Thursday, November 21, 2002

Looking for the collective?

If the idea of Smart Mobs gets you all excited, or if you're just interested in collective or group behaviour, I highly recommend two books:

1.) Elias Canetti on Crowds and Power. I particularly enjoy Canetti's take on the mobile vulgus, the moveable or excitable crowd.

Canetti offers an explanation of the ways crowds form, develop, and dissolve, using taxonomies of collective (masse) movement as keys to the dynamics of sociality and sociability. And Canetti’s crowds are performed as collective multiplicities, actual and virtual, de-differentiated and always already present. For Canetti, the most important occurrence within the crowd is the discharge: “Before this the crowd does not actually exist; it is the discharge which creates it.” This moment is one of de-territorialisation, when we are freed from the burdens of distance; but during a discharge the crowd is also an illusion, in danger of dissipating and being re-territorialised and closed.

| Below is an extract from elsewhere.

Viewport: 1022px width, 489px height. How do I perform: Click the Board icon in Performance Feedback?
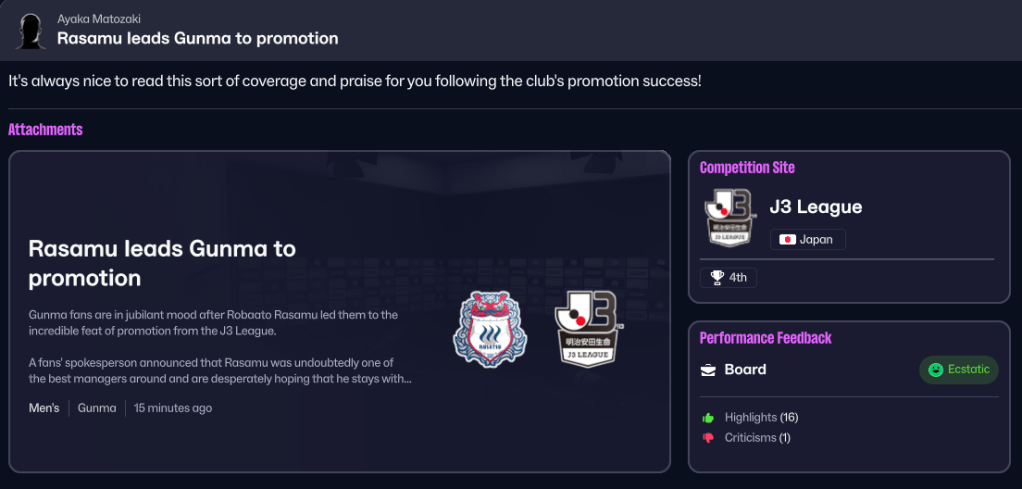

The destructiveness of crowds is an attack on all boundaries, and de-territorialisation makes possible the crossing of boundaries. To this, Canetti adds the eruption: the sudden transition from a closed to open crowd, the crowd overflowing. So the performances that bind the crowd may also push the boundaries of the crowd until it disintegrates. “The crowd is open so long as its growth is not impeded; it is closed when its growth is limited… The stagnating crowd lives for its discharge… the process here starts not with equality but with density… In the rhythmic crowd… density and equality coincide from the beginning. Everything here depends on movement." The rhythmic, or throbbing crowd is characterised by a specific state of communal excitement: “the means of achieving this state was first of all the rhythm of their feet, repeating and multiplied,” not moving, but gathering intensity at one place and creating frenzy. In this sense, the stagnating (closed) crowd is always becoming the rhythmic (open) crowd.

2.) Michel Mafessoli's The Time of the Tribes: The Decline of Individualism in Mass Society. The mobile vulgus can also recall the place or experience of (collective) recognition, of memory, and of Mafessoli's "ethic of aesthetics."